REQUIREMENT :: This exercise calls for the records to be repeated in full, exactly as written.

GIVEN RECORDS ::
+++++
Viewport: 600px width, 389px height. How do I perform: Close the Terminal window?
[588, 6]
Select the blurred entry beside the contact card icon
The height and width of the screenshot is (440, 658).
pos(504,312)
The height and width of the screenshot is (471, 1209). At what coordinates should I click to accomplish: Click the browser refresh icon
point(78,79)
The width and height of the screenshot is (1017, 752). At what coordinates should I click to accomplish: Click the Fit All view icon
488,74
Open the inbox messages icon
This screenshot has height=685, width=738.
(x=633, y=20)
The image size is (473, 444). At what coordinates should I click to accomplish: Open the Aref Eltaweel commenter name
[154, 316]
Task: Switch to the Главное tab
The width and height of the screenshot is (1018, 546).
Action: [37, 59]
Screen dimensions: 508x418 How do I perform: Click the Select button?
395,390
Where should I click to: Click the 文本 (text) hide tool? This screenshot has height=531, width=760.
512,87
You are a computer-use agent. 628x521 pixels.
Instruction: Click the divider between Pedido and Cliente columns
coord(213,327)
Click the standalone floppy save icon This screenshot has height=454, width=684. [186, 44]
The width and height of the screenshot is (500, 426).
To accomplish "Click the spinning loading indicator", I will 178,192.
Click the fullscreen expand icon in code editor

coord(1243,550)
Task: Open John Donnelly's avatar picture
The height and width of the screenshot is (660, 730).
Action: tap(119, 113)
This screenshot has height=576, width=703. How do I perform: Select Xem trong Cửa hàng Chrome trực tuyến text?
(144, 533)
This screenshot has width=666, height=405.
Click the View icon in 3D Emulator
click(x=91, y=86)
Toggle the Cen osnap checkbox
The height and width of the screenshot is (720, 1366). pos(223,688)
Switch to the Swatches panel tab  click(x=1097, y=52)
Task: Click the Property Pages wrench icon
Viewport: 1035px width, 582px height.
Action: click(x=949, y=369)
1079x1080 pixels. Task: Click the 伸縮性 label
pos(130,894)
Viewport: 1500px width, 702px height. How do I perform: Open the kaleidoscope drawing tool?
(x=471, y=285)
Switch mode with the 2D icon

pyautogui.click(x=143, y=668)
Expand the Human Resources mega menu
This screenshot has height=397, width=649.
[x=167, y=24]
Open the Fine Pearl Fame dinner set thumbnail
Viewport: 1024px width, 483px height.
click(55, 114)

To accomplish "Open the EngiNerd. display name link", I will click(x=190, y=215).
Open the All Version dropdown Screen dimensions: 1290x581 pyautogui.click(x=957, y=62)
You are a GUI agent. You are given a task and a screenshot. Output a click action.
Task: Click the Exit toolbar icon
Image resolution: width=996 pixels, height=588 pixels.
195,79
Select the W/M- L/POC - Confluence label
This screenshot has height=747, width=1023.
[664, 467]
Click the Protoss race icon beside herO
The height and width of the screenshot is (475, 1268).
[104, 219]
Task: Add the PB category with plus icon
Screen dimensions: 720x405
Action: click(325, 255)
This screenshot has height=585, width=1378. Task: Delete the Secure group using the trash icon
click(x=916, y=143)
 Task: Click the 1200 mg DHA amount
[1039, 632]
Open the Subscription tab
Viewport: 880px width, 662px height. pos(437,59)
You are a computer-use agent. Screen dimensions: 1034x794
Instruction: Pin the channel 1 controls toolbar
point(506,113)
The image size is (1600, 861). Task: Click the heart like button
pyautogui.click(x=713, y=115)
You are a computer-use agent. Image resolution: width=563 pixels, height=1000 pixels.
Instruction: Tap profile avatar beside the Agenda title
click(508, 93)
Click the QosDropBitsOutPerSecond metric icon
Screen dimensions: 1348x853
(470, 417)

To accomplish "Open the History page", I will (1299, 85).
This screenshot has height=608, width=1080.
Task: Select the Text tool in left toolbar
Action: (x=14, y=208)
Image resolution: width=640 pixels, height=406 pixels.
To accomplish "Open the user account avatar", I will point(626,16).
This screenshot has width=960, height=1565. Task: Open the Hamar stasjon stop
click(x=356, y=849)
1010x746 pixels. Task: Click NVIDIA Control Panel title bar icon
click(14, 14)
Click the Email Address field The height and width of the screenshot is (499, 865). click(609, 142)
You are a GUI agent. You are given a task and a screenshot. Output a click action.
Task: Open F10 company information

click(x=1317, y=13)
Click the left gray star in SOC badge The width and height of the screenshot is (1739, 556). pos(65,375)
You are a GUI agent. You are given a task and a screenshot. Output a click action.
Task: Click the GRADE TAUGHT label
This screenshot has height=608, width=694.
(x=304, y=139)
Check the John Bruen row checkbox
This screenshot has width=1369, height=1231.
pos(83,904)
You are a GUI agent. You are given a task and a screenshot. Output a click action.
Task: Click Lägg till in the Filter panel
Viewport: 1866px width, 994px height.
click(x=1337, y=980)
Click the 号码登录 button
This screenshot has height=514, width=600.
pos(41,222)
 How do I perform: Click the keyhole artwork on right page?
+++++
TASK ANSWER ::
Viewport: 600px width, 389px height. How do I perform: Close the Terminal window?
[588, 6]
Select the blurred entry beside the contact card icon
The height and width of the screenshot is (440, 658).
pos(504,312)
The height and width of the screenshot is (471, 1209). At what coordinates should I click to accomplish: Click the browser refresh icon
point(78,79)
The width and height of the screenshot is (1017, 752). At what coordinates should I click to accomplish: Click the Fit All view icon
488,74
Open the inbox messages icon
This screenshot has height=685, width=738.
(x=633, y=20)
The image size is (473, 444). At what coordinates should I click to accomplish: Open the Aref Eltaweel commenter name
[154, 316]
Task: Switch to the Главное tab
The width and height of the screenshot is (1018, 546).
Action: [37, 59]
Screen dimensions: 508x418 How do I perform: Click the Select button?
395,390
Where should I click to: Click the 文本 (text) hide tool? This screenshot has height=531, width=760.
512,87
You are a computer-use agent. 628x521 pixels.
Instruction: Click the divider between Pedido and Cliente columns
coord(213,327)
Click the standalone floppy save icon This screenshot has height=454, width=684. [186, 44]
The width and height of the screenshot is (500, 426).
To accomplish "Click the spinning loading indicator", I will 178,192.
Click the fullscreen expand icon in code editor

coord(1243,550)
Task: Open John Donnelly's avatar picture
The height and width of the screenshot is (660, 730).
Action: tap(119, 113)
This screenshot has height=576, width=703. How do I perform: Select Xem trong Cửa hàng Chrome trực tuyến text?
(144, 533)
This screenshot has width=666, height=405.
Click the View icon in 3D Emulator
click(x=91, y=86)
Toggle the Cen osnap checkbox
The height and width of the screenshot is (720, 1366). pos(223,688)
Switch to the Swatches panel tab  click(x=1097, y=52)
Task: Click the Property Pages wrench icon
Viewport: 1035px width, 582px height.
Action: click(x=949, y=369)
1079x1080 pixels. Task: Click the 伸縮性 label
pos(130,894)
Viewport: 1500px width, 702px height. How do I perform: Open the kaleidoscope drawing tool?
(x=471, y=285)
Switch mode with the 2D icon

pyautogui.click(x=143, y=668)
Expand the Human Resources mega menu
This screenshot has height=397, width=649.
[x=167, y=24]
Open the Fine Pearl Fame dinner set thumbnail
Viewport: 1024px width, 483px height.
click(55, 114)

To accomplish "Open the EngiNerd. display name link", I will click(x=190, y=215).
Open the All Version dropdown Screen dimensions: 1290x581 pyautogui.click(x=957, y=62)
You are a GUI agent. You are given a task and a screenshot. Output a click action.
Task: Click the Exit toolbar icon
Image resolution: width=996 pixels, height=588 pixels.
195,79
Select the W/M- L/POC - Confluence label
This screenshot has height=747, width=1023.
[664, 467]
Click the Protoss race icon beside herO
The height and width of the screenshot is (475, 1268).
[104, 219]
Task: Add the PB category with plus icon
Screen dimensions: 720x405
Action: click(325, 255)
This screenshot has height=585, width=1378. Task: Delete the Secure group using the trash icon
click(x=916, y=143)
 Task: Click the 1200 mg DHA amount
[1039, 632]
Open the Subscription tab
Viewport: 880px width, 662px height. pos(437,59)
You are a computer-use agent. Screen dimensions: 1034x794
Instruction: Pin the channel 1 controls toolbar
point(506,113)
The image size is (1600, 861). Task: Click the heart like button
pyautogui.click(x=713, y=115)
You are a computer-use agent. Image resolution: width=563 pixels, height=1000 pixels.
Instruction: Tap profile avatar beside the Agenda title
click(508, 93)
Click the QosDropBitsOutPerSecond metric icon
Screen dimensions: 1348x853
(470, 417)

To accomplish "Open the History page", I will (1299, 85).
This screenshot has height=608, width=1080.
Task: Select the Text tool in left toolbar
Action: (x=14, y=208)
Image resolution: width=640 pixels, height=406 pixels.
To accomplish "Open the user account avatar", I will point(626,16).
This screenshot has width=960, height=1565. Task: Open the Hamar stasjon stop
click(x=356, y=849)
1010x746 pixels. Task: Click NVIDIA Control Panel title bar icon
click(14, 14)
Click the Email Address field The height and width of the screenshot is (499, 865). click(609, 142)
You are a GUI agent. You are given a task and a screenshot. Output a click action.
Task: Open F10 company information

click(x=1317, y=13)
Click the left gray star in SOC badge The width and height of the screenshot is (1739, 556). pos(65,375)
You are a GUI agent. You are given a task and a screenshot. Output a click action.
Task: Click the GRADE TAUGHT label
This screenshot has height=608, width=694.
(x=304, y=139)
Check the John Bruen row checkbox
This screenshot has width=1369, height=1231.
pos(83,904)
You are a GUI agent. You are given a task and a screenshot. Output a click action.
Task: Click Lägg till in the Filter panel
Viewport: 1866px width, 994px height.
click(x=1337, y=980)
Click the 号码登录 button
This screenshot has height=514, width=600.
pos(41,222)
 How do I perform: Click the keyhole artwork on right page?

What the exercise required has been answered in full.